My Yorkshire: David Venables

Artist and restorer David Venables has lived in the county for 60 years and hopes he might be classed as an honorary Yorkshireman. He has worked on Sheffield City Hall and many public buildings. He exhibits widely and his work features in many private collections.

Your first Yorkshire memory?

I arrived in Doncaster in the spring of 1950. I was a country boy with a south Tyneside accent, uprooted from family and friends and transported to a strange land of grey black buildings, buses that moved along wires, crowded streets, large stores, noisy traffic and factory chimneys. However, it wasn't long before this scabby-kneed boy was out adventuring. There was that sense of elation that life couldn't get better than this as you bounded out of the front gate to the sounds of a mother's voice trailing off in the butterscotch- scented wind of Parkinson's Toffee factory. She was shouting: "And don't come back until it's time for tea." I suspect that that doesn't happen today.

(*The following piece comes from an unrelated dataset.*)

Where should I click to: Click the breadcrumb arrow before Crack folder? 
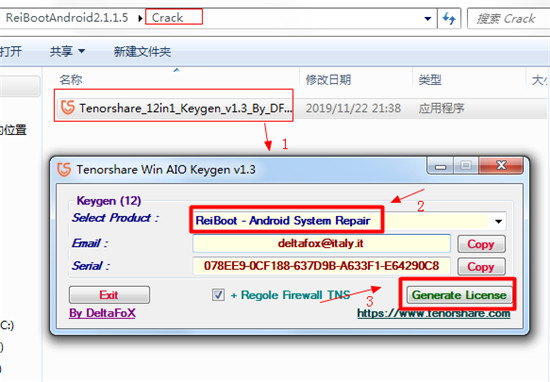[x=140, y=18]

Your favourite part of the county?

I have spent a great deal of my working life and holidays in all parts. I have loved the breathtaking coastline along Flamborough Head, Bempton Cliffs up to Robin Hood's Bay and Staithes. I've gawped at the tempestuous and impressive scenes of the Craven landscape and those great hills of the Pennines – Ingleborough, Whernside and Penyghent. I loved to lie down on a high fell on a clear day and look skywards, following the clouds as they described the circumference of the earth – real moments of being at one with nature and place. It is probably the reason I don't paint many landscapes – the realisation that you cannot compete with nature. So my favoured part of the county is also my source of inspiration – anywhere in the south and west of Yorkshire.

What's your idea of a perfect day or weekend in Yorkshire?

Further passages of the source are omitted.